TASK PROMPT: Transcribe the records word for word, beginning with the first line and ending with the line that contains "Task: Click the green"; include nothing else.

DATA FOR THIS EXERCISE:
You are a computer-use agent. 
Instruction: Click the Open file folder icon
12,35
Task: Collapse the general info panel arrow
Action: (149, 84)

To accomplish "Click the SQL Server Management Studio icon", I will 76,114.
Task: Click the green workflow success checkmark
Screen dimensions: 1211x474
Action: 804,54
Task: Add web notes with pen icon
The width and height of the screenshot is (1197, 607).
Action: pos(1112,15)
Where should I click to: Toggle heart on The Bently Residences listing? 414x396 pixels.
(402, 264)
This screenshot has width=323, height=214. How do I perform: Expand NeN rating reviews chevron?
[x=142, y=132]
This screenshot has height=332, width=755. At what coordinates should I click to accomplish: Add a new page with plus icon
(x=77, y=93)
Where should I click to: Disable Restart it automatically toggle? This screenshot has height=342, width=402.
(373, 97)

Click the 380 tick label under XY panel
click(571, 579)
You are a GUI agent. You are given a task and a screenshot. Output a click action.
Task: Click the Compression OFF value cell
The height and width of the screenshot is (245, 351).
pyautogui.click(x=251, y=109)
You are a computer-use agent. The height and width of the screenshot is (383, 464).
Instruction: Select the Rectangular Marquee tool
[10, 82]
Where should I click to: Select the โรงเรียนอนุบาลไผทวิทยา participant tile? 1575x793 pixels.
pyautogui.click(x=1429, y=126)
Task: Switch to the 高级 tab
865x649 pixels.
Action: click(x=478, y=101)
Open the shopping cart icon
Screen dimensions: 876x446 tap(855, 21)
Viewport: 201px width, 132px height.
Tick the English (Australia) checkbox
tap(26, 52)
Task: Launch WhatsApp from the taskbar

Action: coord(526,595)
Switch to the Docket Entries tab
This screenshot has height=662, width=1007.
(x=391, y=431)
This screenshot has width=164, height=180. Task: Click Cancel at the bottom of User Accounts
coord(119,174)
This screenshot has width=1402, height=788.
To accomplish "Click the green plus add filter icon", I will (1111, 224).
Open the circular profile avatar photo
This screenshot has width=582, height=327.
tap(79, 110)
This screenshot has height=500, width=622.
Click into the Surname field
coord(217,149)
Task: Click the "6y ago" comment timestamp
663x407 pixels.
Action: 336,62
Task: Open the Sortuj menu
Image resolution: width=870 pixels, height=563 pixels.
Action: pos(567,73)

FINAL ANSWER:
You are a computer-use agent. 
Instruction: Click the Open file folder icon
12,35
Task: Collapse the general info panel arrow
Action: (149, 84)

To accomplish "Click the SQL Server Management Studio icon", I will 76,114.
Task: Click the green workflow success checkmark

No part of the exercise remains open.